▶ **Assignment**
Please make an exact copy of the lines from the one holding "Expand the body_type_name dropdown" through the end of the data, both ends included, with no pictures.

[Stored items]

━━━━

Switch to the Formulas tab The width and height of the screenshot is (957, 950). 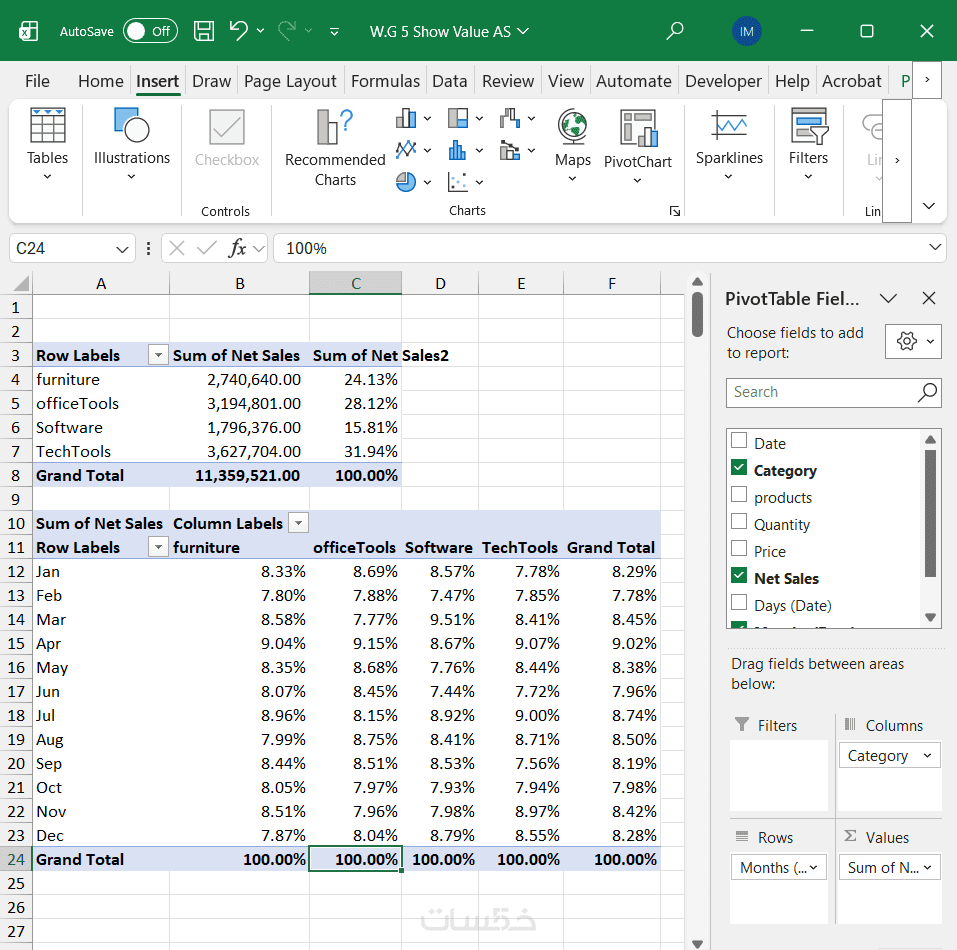pyautogui.click(x=385, y=81)
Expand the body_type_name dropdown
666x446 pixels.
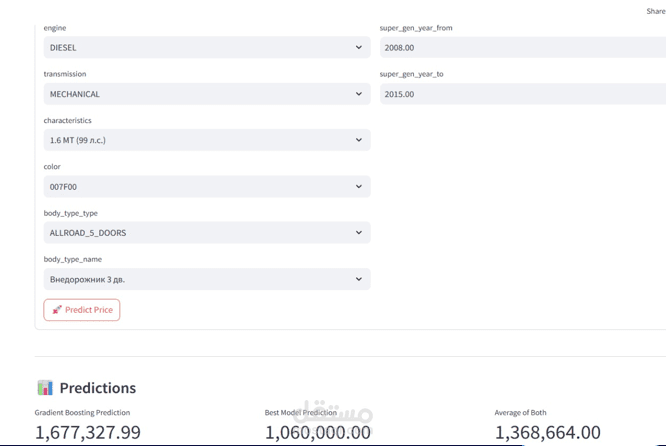tap(206, 279)
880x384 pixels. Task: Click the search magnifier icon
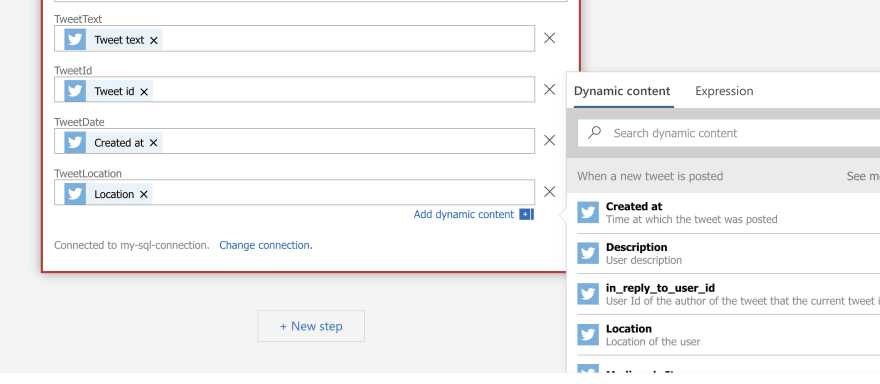[x=594, y=132]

━━━━

▶ **Worked solution**
Expand the body_type_name dropdown
666x446 pixels.
tap(206, 279)
880x384 pixels. Task: Click the search magnifier icon
[x=594, y=132]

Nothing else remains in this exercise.